A Revised Capture Scenario

In 1972, Ernst J. Opik, an Estonian-born astrophysicist who worked in Northern Ireland, proposed a totally different theory. Opik suggested that a primordial object may have streaked past the Earth in the early solar system and come within Roche's limit, a boundary located about 18,500 kilometers (11,500 miles) from the center of the Earth. Inside Roche's limit, the Earth's gravity can pull a weak body apart. (Every planet has its own Roche's limit, which varies according to the planet's mass.) Some debris from the disintegrating body may have gone into orbit around the Earth and then coalesced to form the moon.

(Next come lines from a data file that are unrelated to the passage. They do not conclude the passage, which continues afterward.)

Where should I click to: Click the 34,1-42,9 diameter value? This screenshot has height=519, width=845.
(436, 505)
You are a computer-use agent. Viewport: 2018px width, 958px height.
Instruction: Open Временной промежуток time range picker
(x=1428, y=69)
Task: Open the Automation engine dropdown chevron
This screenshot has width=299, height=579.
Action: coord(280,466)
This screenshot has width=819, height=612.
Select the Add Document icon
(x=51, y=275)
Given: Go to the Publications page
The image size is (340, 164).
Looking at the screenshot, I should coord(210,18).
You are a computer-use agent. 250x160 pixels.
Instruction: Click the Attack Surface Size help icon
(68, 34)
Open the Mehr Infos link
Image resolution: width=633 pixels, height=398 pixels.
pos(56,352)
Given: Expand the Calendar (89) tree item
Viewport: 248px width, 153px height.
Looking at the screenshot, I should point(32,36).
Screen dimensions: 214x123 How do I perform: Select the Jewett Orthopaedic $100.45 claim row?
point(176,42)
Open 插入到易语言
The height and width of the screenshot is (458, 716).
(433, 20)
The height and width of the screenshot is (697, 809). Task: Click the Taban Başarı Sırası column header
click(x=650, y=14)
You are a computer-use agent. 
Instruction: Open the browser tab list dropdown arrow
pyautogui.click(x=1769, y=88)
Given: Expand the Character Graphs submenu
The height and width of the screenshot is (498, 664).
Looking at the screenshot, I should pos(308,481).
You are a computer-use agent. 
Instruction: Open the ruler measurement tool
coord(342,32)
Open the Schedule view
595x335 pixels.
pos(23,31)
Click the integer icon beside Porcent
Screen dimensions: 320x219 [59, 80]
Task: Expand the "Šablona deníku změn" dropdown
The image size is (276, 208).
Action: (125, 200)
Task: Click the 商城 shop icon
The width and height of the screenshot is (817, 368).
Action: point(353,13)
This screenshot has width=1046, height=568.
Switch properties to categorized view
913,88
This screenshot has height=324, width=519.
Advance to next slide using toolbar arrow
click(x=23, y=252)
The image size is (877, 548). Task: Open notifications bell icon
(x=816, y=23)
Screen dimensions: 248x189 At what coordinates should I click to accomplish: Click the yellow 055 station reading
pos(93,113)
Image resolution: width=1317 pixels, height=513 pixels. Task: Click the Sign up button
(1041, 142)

Scientists agreed that Opik's “disintegrative capture” theory convincingly explained how the moon could have been made from different material than the Earth—material from a distant part of the solar system. And the theory provided an answer to the question of how a large object—or at least part of it—could have been pulled into orbit around the Earth, a test that the previous capture theory had failed. Nonetheless, by 1985, researchers had made detailed calculations showing that a fast-moving object would not have spent enough time within Roche's limit to be pulled apart and leave debris around the Earth before it flew on. Thus, until better calculations might somehow yield contrary results, the disintegrative capture theory was shelved.